Homeoffice bleibt auch in Zukunft angesagt
Vor allem jüngere, besser Ausgebildete und gut Verdienende waren wegen Corona erstmalig im Homeoffice beschäftigt. Darunter auch viele Städter, die eher beengt auf der Etage wohnen. Am Gros der Erwerbstätigen ging diese Spielart der Pandemie jedoch vorüber. Der verbreitete Eindruck, dass sich in den Pandemiemonaten halb Deutschland im Homeoffice befand, trifft demnach keineswegs zu. Richtig ist allerdings eine andere Erwartung: Die Pandemie hat Auswirkungen auf das künftige Arbeitsumfeld.
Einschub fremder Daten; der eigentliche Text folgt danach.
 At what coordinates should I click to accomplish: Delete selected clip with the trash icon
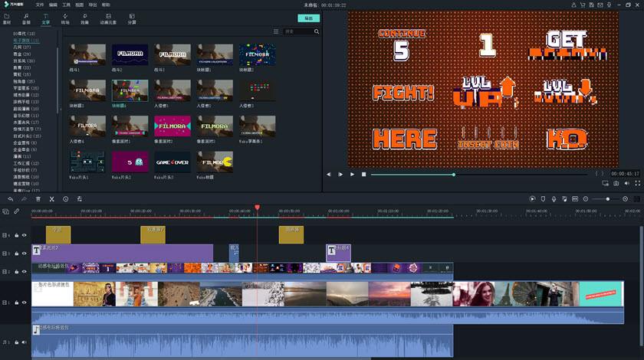point(38,198)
Die Befragungen ergaben nämlich einen ausgeprägten Wunsch, auch in Zukunft verstärkt im Homeoffice zu arbeiten. Ihn äußerten vor allem Jüngere, Bewohner ländlicher Gegenden und Frauen.
Der DIA-Studie mit dem Titel „Gibt es Long Covid beim Sparen und Wohnen?“ liegen Ergebnisse aus einer Repräsentativbefragung zugrunde, die im Frühjahr 2021 unter 1.006 Personen stattfand. Aufbauend auf die daraus abgeleitete Typologie wählten die Studienautoren Haushalte für Tiefeninterviews aus. In den Tiefeninterviews im August 2021 erfragten sie dann Details zum jeweiligen Entscheidungshintergrund.